**Problem:** After locating the line that holds "Where should I", copy that line and all that follow it word for word through the end of the data, with no pictures.

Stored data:

+-------+

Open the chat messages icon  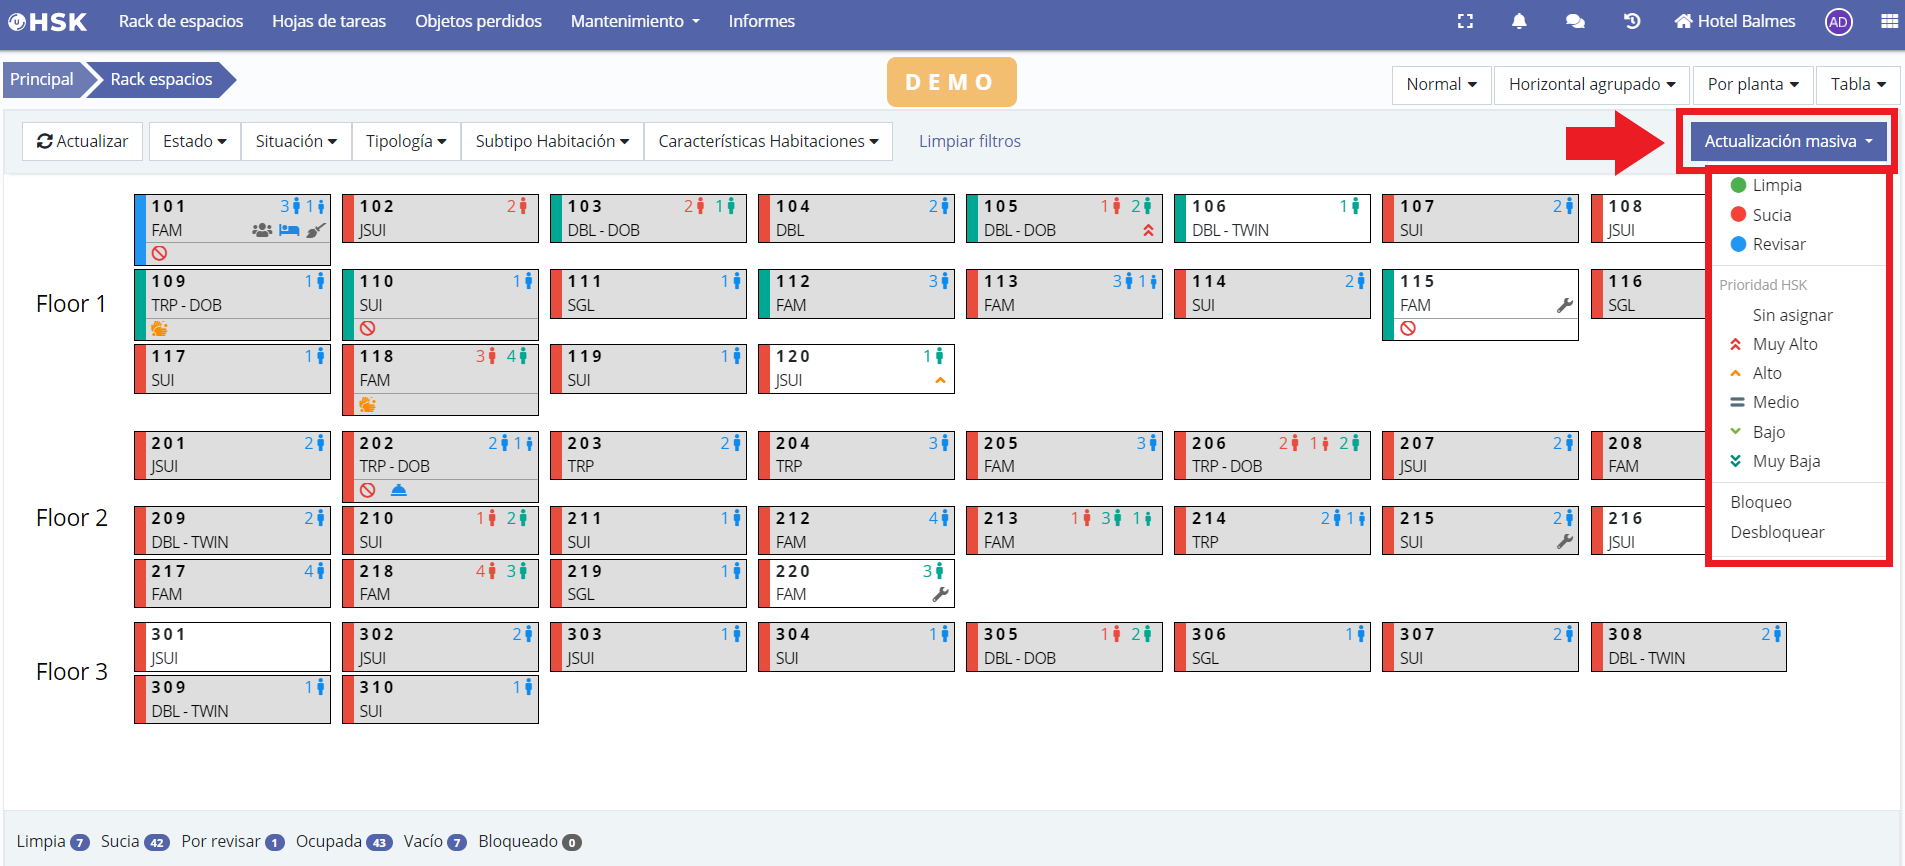pos(1575,21)
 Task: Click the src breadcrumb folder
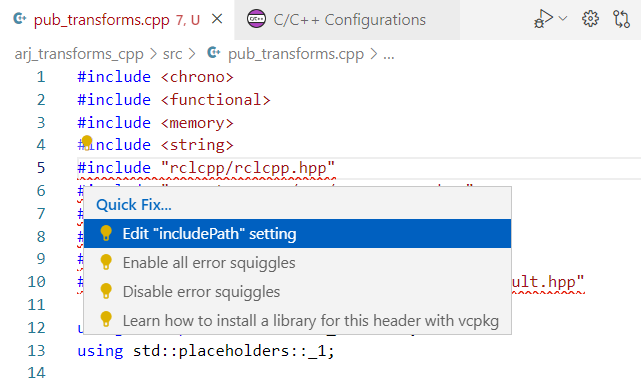pyautogui.click(x=172, y=54)
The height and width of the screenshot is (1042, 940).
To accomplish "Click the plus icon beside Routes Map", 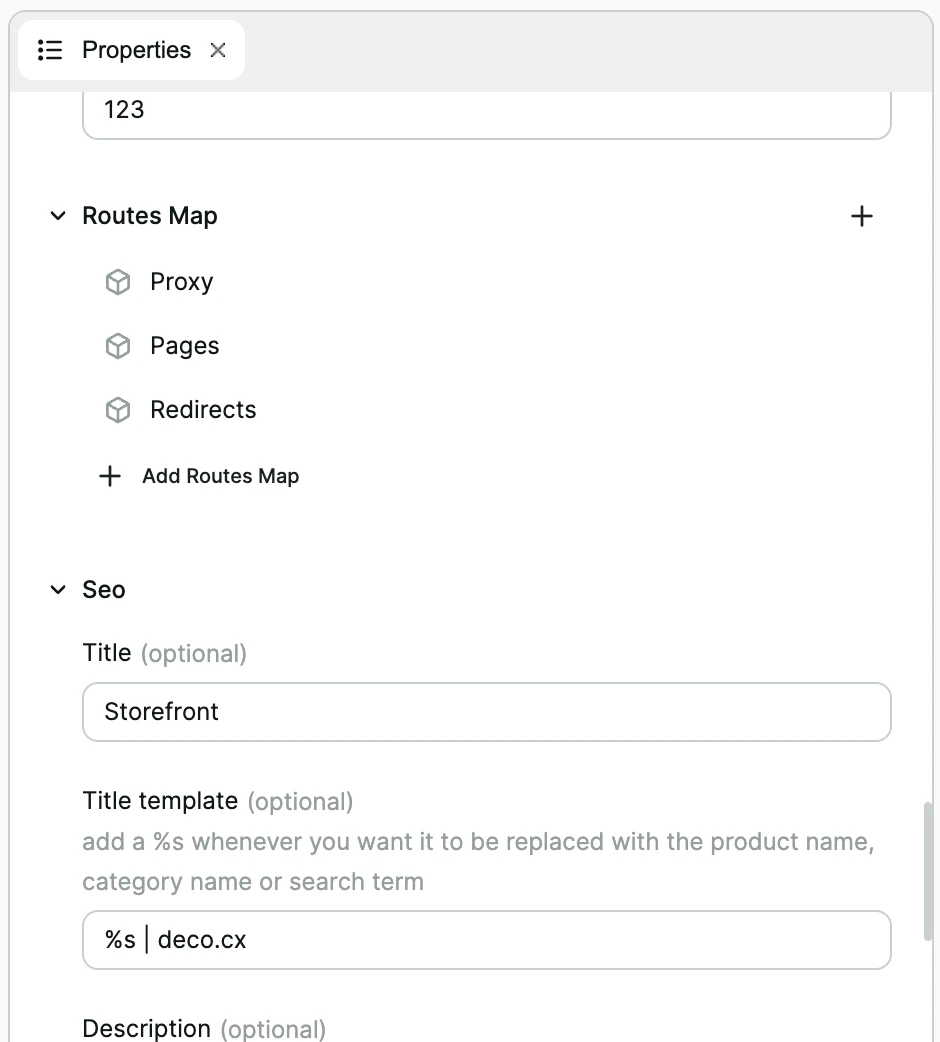I will click(861, 216).
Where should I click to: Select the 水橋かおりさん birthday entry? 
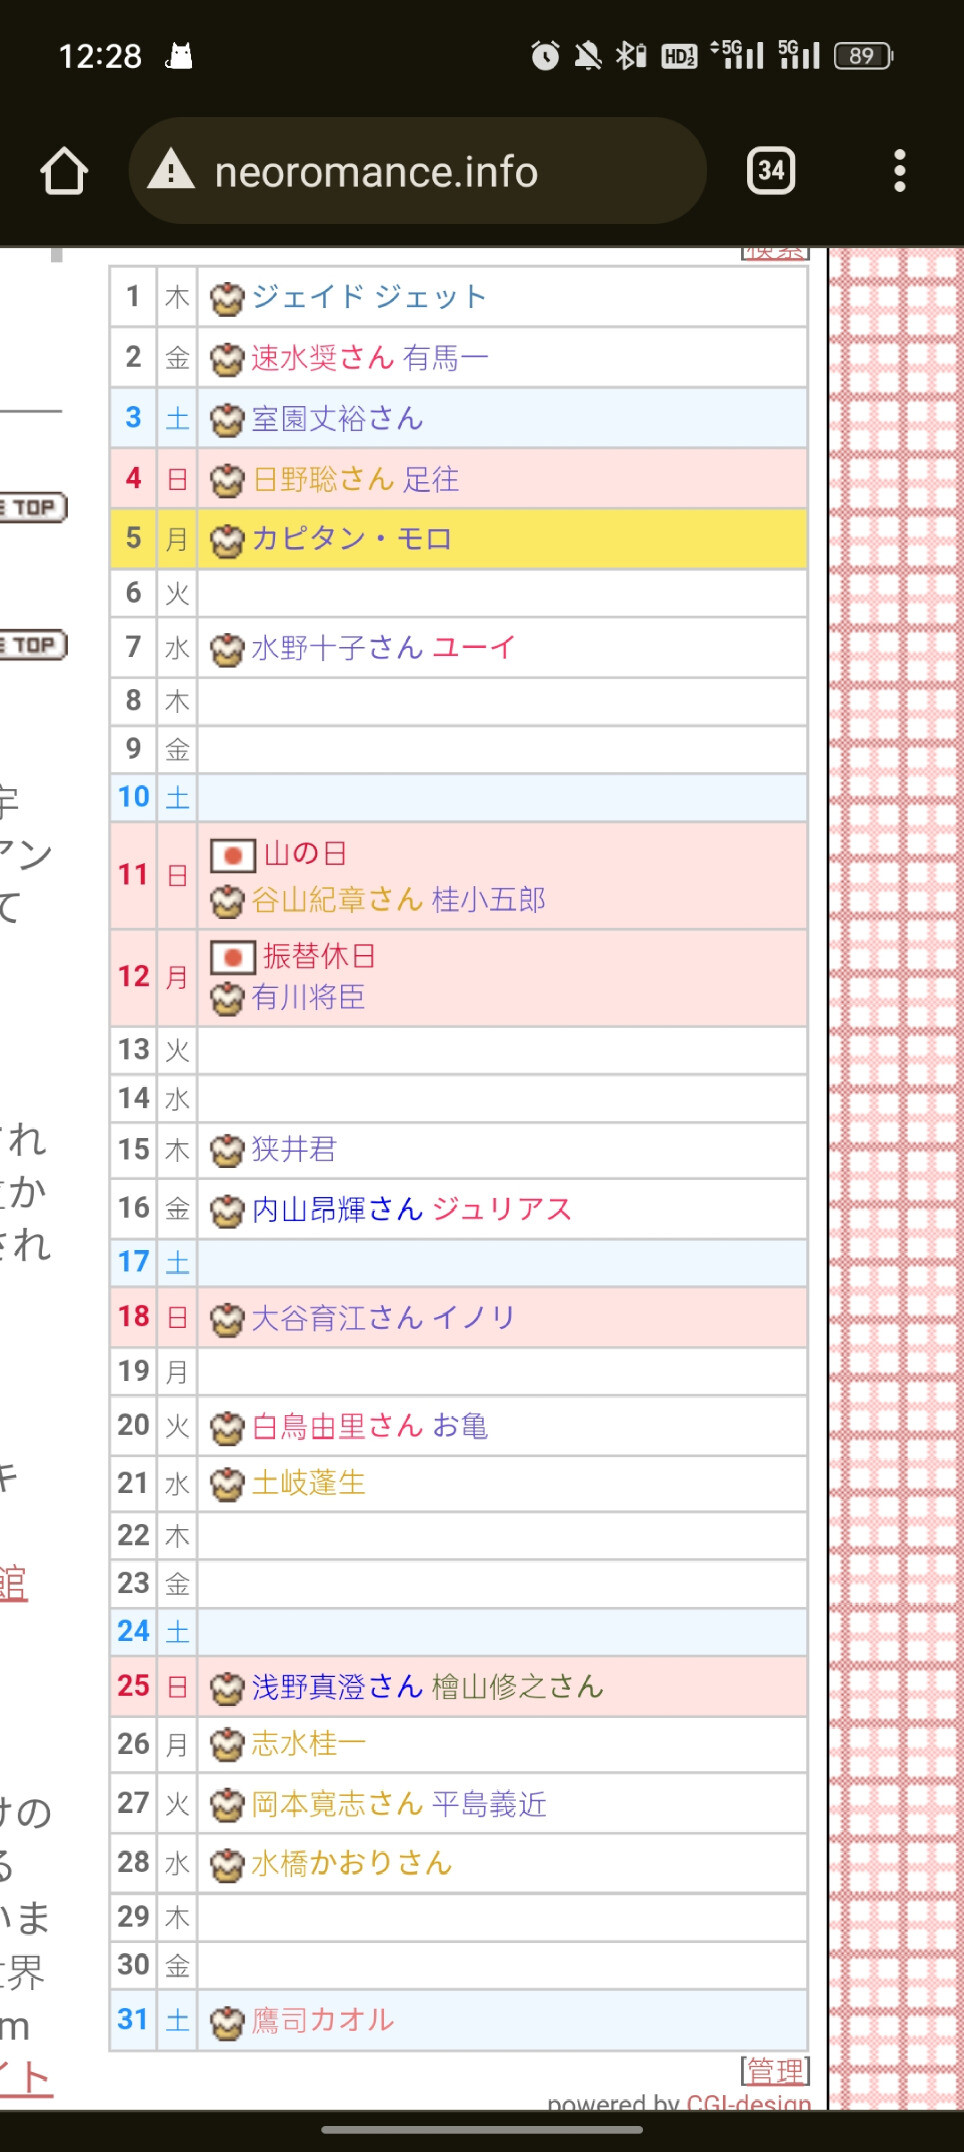(351, 1863)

+-------+

**Output of the exercise:**
Where should I click to: Select the 水橋かおりさん birthday entry? 
(351, 1863)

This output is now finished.